* _WRITTEN INSTRUCTION 1_: Summarize the forum thread about earning money from home in two sentences.
* _WRITTEN INSTRUCTION 2_: Reproduce word for word the part of the forum thread about earning money from home starting at "## john williams" and ending at "Office Type setup?".
* _WRITTEN INSTRUCTION 3_: Write the next part of the forum thread about earning money from home, picking up after its final sentence.

* _PASSAGE GIVEN_:
I can tell you from personal experience, this is not a get-rich-profession  More entertainment than money, but that's OK with me. It's a hobby.


----------



## alingva (Aug 17, 2013)

some ideas are here


----------



## indexxx (Oct 31, 2011)

I'm a freelance voice-over artist. Depending on the gig I can make $50-100 per hour, sitting at home in my studio recording scripts for corporate web commercials and other related stuff. This is me (starts at 1:15):
http://www.youtube.com/watch?v=tbTMBlSNjoI

I also teach photography occasionally.


----------



## Nemo2 (Mar 1, 2012)

indexxx said:


> I'm a freelance voice-over artist. Depending on the gig I can make $50-100 per hour, sitting at home in my studio recording scripts for corporate web commercials and other related stuff. This is me (starts at 1:15):
> http://www.youtube.com/watch?v=tbTMBlSNjoI


Very mellifluous.....and you sound quite young. :encouragement:


----------



## john williams (Sep 12, 2014)

Create a blog and write articles and post on it. Only write unique content, then get google ads and earn money simply by writing unique content.


Westerncanada said:


> Hi CMF,
> 
> I had a great thread awhile back about part time work or a 'side job' which led me to signing up for my referee course and doing something i really enjoy in my spare time.. that said, I was wondering if any of you had a solid home based type business idea that was working from home? I am definitely not limited to doing it online and open to any suggestions, just wondering you guys had any resource or comments to point me in the right direction for a Home Office Type setup?

* _DATASET EXCERPTS_:

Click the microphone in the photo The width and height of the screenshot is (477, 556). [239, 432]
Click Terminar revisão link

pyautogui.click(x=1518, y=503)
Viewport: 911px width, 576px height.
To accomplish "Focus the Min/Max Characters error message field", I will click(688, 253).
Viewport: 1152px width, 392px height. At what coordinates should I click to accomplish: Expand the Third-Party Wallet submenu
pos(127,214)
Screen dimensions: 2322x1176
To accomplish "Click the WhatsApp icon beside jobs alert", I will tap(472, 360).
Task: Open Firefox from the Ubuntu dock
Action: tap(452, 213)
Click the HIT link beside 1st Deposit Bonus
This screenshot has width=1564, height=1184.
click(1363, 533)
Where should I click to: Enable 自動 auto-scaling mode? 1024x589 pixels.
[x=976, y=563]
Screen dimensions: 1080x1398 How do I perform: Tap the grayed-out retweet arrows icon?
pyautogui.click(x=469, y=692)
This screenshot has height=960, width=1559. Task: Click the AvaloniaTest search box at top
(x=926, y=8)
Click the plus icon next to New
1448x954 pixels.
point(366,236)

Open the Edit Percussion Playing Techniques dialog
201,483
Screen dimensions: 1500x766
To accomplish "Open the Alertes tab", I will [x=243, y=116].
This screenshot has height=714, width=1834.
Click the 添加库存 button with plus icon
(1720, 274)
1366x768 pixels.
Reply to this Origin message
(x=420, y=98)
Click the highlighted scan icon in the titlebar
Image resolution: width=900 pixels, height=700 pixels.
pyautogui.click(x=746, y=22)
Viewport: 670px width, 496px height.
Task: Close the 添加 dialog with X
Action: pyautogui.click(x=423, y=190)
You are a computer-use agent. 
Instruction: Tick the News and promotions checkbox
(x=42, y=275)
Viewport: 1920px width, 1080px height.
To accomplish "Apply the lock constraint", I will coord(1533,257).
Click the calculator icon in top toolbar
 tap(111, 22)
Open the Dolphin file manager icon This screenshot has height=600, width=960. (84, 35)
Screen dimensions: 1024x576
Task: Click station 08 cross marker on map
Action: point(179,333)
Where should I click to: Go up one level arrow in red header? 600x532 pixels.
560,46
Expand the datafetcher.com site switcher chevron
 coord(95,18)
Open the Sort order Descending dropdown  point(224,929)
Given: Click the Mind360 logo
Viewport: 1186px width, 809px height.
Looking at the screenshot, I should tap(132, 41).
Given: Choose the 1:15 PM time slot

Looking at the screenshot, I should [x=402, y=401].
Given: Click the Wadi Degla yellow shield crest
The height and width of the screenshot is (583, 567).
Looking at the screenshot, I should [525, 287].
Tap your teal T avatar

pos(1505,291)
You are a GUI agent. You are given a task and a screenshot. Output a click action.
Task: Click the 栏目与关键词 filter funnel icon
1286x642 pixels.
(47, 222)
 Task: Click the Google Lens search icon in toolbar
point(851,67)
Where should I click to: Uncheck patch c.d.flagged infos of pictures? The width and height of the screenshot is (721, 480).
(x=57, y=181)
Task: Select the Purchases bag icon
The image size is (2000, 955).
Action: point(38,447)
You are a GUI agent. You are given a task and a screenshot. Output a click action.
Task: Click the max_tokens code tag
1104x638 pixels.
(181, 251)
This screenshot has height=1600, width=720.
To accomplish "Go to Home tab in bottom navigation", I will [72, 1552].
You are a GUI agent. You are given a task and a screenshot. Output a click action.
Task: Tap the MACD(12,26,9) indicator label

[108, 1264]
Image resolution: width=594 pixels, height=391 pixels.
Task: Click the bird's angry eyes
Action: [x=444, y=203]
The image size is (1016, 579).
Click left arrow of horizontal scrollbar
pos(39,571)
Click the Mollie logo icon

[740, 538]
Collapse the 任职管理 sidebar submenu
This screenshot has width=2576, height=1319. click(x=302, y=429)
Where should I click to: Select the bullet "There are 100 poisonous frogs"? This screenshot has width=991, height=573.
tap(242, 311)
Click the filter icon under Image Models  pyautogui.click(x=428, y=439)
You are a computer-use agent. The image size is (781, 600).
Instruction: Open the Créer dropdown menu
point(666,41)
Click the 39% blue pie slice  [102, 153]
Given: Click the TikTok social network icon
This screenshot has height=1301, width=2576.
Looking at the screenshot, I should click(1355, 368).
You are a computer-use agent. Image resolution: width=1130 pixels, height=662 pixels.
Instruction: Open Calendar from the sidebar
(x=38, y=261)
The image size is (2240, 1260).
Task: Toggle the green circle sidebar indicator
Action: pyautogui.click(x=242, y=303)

* _TASK RESULT 1_: In this forum thread, Westerncanada asks for ideas for a home-based business, and the replies include one poster's remark that their work is a hobby giving more entertainment than money and a suggestion to write unique articles on a blog and earn with Google ads. Another member, indexxx, reports making $50-100 per hour as a freelance voice-over artist recording scripts for corporate web commercials at home, and also teaching photography occasionally.

* _TASK RESULT 2_:
## john williams (Sep 12, 2014)

Create a blog and write articles and post on it. Only write unique content, then get google ads and earn money simply by writing unique content.


Westerncanada said:


> Hi CMF,
> 
> I had a great thread awhile back about part time work or a 'side job' which led me to signing up for my referee course and doing something i really enjoy in my spare time.. that said, I was wondering if any of you had a solid home based type business idea that was working from home? I am definitely not limited to doing it online and open to any suggestions, just wondering you guys had any resource or comments to point me in the right direction for a Home Office Type setup?

* _TASK RESULT 3_:
> 
> ...


----------



## indexxx (Oct 31, 2011)

Cheers! It's a pretty easy gig once you get going and have demos to send out. I landed a gig a couple of years ago as an English language instructor on a smartphone app (Supiki)- it's marketed in Asia and South America. I have morbid visions of backpacking through Honduras or something and hearing people speaking with my inflection everywhere...


----------



## Nemo2 (Mar 1, 2012)

indexxx said:


> I have morbid visions of backpacking through Honduras or something and hearing people speaking with my inflection everywhere...


:biggrin: A friend in Saudi, Jamaican born, taught ESL.......I always laughed at the idea of young Saudis saying "Yea mon".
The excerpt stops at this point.